Les cris du bleuâtre se transformèrent en pleurs, mais ses griffures, à mesure que Zwoerd remontait sur tout son corps, étaient toujours plus profondes, lacérant ses haillons et atteignant parfois son cou, sa nuque et le bas de son visage. Collés l’un à l’autre, le poignard n’était plus d’aucune utilité. Son possesseur l’abandonna sur la hanche de son adversaire, qu’il commença à mordre à la gorge, à griffer à la gueule. L’affrontement était sauvage, terrifiant, entre ces deux gobelins redevenus de simples bêtes furieuses. Tous les coups étaient portés, surtout les plus bas, mais la victoire fut acquise à Zwoerd lorsque ce dernier réussit, à l’aide de ses doigts griffus, à transpercer l’œil droit du malheureux, dont le sang coulait comme d’un volcan, brûlant et noir comme la bile.

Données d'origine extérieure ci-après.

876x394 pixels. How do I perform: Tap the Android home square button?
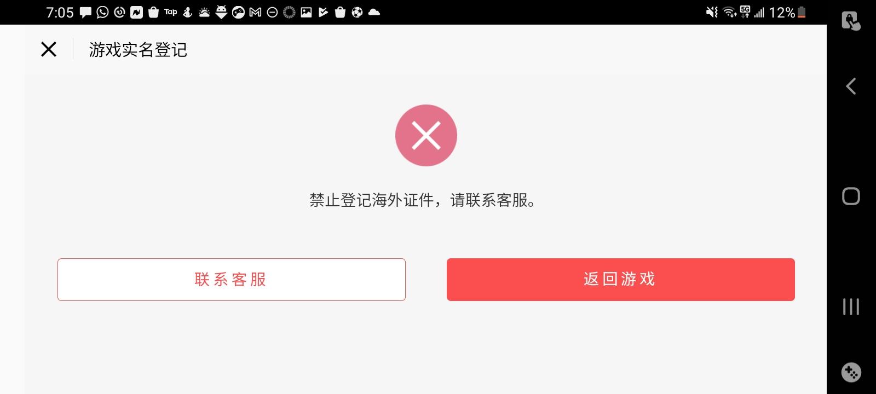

Incapable de faire quoi que ce soit, Wosnf, absolument terrifié, implora la pitié de son assassin, levant les mains au ciel, en signe de soumission. Sourd à ses cris pitoyables, Zwoerd continua son œuvre, et bientôt toutes ses griffes fondirent sur la gorge vulnérable du misérable, qu’elles fouaillèrent avec un entrain sinistre. Il tenta à nouveau de se protéger, avant de pleurer et d’implorer merci, puis se défendit à nouveau. Ce manège dura encore un peu, bien que la résistance du bleuâtre faiblissait à mesure que son sang coulait de sa gorge, de son ventre, de son visage dévastés.
Lorsque sa voix mourut dans sa gorge, et lorsqu’il laissa retomber ses longs bras de singe, Zwoerd, les dents couvertes d’hémoglobine, les griffes encrassées des chairs de Wosnf, un rictus ignoble collé aux lèvres, fut satisfait. Martelant la poitrine du mort avec son poignard, il libéra sa hargne sur le perdant avant de tomber entièrement sur le cadavre, épuisé. Malgré son souffle haletant et sa fatigue, un rire rauque et franc naquit au fin fond de sa gorge et vint mourir dans l’immensité des égouts de Kendra Kâr.